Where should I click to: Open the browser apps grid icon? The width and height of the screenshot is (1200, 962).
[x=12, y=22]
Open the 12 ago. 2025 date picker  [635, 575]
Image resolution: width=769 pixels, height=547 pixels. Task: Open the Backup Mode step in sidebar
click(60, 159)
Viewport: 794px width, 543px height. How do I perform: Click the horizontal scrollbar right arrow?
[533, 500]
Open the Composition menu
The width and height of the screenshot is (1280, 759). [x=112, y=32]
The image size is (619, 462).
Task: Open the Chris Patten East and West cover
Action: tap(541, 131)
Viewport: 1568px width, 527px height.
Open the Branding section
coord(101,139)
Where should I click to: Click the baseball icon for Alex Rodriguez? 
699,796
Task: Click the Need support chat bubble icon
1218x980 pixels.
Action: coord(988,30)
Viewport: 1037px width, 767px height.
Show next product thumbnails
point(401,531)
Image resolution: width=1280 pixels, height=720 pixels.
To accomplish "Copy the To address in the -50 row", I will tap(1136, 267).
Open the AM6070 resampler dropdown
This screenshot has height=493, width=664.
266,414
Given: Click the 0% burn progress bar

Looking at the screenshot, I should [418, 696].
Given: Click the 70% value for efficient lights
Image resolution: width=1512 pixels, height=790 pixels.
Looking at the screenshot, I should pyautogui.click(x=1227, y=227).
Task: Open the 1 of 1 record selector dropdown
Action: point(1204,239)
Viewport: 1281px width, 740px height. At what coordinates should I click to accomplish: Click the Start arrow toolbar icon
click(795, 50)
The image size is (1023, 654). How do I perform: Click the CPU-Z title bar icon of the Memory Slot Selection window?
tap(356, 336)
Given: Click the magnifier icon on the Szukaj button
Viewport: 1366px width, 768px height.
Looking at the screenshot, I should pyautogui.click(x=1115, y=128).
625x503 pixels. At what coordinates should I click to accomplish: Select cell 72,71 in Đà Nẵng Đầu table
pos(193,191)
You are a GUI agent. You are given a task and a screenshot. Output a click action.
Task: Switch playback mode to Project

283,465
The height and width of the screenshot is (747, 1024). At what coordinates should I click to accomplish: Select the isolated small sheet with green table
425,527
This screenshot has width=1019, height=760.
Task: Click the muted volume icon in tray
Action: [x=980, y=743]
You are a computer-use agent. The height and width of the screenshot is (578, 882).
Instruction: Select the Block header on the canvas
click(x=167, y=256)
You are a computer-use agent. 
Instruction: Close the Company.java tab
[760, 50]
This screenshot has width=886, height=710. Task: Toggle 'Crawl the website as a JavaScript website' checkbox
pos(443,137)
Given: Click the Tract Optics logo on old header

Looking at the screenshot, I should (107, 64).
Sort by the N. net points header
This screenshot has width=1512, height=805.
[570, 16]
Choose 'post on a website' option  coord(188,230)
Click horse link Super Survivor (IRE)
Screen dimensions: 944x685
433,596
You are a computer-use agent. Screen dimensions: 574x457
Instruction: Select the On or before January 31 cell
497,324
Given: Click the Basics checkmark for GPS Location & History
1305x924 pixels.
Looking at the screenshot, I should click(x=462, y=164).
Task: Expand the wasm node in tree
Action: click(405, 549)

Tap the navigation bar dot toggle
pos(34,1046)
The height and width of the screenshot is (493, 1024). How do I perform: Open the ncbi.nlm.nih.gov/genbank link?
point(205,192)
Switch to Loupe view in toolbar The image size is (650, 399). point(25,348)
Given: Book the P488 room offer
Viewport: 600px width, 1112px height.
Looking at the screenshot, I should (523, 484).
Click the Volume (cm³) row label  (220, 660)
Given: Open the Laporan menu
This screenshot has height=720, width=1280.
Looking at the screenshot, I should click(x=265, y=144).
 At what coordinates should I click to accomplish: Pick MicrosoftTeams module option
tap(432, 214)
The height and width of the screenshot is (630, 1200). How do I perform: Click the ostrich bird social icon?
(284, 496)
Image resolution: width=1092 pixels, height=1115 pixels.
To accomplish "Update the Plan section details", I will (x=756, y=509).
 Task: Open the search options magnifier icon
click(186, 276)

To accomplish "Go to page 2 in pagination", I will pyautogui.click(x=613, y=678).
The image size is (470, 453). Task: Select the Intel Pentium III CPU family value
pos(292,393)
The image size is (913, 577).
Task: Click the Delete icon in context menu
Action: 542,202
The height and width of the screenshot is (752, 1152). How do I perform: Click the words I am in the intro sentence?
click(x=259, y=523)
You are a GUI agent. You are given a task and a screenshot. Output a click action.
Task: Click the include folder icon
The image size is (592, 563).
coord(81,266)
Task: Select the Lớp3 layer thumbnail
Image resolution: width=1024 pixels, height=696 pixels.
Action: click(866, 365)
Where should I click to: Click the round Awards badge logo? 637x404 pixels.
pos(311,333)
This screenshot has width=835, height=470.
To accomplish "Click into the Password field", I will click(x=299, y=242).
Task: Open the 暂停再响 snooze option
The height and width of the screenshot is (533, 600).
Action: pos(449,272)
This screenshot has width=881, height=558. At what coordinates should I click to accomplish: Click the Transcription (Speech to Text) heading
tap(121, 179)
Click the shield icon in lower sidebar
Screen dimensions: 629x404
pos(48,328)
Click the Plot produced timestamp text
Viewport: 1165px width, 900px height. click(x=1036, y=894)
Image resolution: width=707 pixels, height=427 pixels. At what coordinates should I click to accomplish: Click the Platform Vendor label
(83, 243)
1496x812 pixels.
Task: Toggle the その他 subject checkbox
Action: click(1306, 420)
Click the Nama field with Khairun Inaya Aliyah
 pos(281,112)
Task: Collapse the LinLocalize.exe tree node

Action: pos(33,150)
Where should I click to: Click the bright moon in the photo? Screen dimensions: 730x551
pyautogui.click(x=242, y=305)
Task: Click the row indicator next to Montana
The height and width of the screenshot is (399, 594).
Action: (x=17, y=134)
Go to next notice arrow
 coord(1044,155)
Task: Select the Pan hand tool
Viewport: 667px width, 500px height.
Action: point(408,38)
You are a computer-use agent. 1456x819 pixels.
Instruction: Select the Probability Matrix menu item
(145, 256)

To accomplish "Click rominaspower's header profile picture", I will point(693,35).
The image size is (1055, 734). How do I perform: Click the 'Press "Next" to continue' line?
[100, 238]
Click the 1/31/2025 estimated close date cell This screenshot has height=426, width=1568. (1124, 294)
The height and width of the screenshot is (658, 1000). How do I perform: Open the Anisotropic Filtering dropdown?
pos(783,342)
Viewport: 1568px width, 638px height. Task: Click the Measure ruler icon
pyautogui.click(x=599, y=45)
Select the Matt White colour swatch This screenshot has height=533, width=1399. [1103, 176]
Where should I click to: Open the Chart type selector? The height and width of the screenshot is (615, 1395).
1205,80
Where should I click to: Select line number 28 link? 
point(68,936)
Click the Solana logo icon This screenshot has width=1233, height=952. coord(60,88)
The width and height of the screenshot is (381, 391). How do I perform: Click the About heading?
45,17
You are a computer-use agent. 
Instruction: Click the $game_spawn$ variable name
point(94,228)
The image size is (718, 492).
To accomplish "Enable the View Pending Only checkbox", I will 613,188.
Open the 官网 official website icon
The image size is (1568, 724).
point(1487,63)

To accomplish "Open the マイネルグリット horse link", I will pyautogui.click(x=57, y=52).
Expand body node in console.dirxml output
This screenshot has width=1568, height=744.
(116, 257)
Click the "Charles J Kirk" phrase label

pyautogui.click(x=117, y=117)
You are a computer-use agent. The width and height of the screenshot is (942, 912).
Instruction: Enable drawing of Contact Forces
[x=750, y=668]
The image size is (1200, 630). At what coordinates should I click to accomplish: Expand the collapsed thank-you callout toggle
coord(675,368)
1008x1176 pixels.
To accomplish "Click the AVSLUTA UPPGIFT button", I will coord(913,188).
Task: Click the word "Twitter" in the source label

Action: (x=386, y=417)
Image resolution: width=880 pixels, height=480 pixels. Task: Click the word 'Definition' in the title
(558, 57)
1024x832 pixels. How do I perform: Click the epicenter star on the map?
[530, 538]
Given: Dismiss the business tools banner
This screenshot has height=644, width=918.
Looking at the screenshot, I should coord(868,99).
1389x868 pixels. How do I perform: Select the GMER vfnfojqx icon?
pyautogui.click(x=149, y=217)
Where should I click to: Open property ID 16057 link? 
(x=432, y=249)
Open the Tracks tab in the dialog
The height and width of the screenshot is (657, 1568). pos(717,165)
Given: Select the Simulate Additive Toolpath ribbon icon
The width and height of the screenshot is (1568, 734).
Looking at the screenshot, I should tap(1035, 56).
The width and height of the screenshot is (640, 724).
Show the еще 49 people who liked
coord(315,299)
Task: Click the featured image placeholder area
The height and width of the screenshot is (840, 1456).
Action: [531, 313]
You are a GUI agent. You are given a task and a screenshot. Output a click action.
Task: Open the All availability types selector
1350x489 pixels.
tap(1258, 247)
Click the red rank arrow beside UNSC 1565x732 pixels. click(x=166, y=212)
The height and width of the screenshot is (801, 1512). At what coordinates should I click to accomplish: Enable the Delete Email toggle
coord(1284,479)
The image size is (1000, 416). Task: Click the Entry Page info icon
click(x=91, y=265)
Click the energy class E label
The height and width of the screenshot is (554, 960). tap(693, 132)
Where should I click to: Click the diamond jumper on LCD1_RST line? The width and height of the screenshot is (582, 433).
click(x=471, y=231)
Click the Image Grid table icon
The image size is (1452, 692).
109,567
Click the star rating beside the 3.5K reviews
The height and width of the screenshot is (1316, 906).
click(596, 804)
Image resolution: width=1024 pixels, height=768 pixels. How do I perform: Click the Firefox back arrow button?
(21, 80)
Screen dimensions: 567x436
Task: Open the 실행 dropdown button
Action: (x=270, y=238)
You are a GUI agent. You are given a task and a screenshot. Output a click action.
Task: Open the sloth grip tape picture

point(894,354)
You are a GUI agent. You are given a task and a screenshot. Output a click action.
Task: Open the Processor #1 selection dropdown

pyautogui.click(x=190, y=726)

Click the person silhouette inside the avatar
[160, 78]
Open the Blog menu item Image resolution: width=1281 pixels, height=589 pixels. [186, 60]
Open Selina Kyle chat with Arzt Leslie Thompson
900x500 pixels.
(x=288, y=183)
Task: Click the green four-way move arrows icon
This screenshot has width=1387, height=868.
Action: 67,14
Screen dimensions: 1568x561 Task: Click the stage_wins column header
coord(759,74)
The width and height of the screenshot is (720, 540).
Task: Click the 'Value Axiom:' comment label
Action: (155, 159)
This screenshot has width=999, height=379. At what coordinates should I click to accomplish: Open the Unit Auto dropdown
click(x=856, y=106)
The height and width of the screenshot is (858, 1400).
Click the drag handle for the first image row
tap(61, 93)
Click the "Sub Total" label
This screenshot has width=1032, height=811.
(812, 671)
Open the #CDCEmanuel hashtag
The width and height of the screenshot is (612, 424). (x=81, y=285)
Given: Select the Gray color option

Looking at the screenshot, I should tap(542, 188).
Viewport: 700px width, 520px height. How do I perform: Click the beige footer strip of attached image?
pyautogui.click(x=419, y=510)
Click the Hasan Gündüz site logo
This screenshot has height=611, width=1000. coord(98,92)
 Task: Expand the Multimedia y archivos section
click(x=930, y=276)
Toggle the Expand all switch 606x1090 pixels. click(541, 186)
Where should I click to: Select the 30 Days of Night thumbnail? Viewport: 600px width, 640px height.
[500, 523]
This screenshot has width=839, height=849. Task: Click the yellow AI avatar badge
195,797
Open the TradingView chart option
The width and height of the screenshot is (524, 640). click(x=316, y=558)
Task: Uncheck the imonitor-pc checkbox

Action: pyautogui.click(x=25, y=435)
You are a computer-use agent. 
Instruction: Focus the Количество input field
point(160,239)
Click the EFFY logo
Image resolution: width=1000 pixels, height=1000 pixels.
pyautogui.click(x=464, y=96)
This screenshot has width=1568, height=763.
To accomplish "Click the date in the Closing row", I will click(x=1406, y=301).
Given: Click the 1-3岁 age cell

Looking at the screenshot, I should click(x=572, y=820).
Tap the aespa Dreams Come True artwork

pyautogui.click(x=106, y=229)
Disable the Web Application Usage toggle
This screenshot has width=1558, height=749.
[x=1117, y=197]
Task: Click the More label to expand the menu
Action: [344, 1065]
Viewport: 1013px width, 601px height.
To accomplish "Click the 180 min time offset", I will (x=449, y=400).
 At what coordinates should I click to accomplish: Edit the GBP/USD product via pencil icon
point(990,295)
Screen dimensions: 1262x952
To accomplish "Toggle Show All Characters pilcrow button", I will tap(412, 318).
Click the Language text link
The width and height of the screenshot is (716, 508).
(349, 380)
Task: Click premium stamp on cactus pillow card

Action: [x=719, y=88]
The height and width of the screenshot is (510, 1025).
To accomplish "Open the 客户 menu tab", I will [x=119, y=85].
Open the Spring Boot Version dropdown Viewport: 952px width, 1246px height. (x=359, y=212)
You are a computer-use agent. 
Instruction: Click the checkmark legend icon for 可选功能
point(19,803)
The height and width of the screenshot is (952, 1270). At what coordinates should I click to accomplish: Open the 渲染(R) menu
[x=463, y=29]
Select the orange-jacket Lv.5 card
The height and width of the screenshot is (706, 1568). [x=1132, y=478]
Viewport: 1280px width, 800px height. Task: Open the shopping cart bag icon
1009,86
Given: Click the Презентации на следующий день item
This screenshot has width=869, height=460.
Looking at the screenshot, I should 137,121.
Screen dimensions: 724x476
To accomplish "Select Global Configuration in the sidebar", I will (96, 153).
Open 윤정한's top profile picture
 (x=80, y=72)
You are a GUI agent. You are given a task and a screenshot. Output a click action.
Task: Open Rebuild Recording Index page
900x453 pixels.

→ **YOUR INSTRUCTIONS**: Wherever the string "beside" appears in the records, copy the whole line.

→ **SOLVED PROBLEM**:
Click the red rank arrow beside UNSC 1565x732 pixels. click(x=166, y=212)
Click the star rating beside the 3.5K reviews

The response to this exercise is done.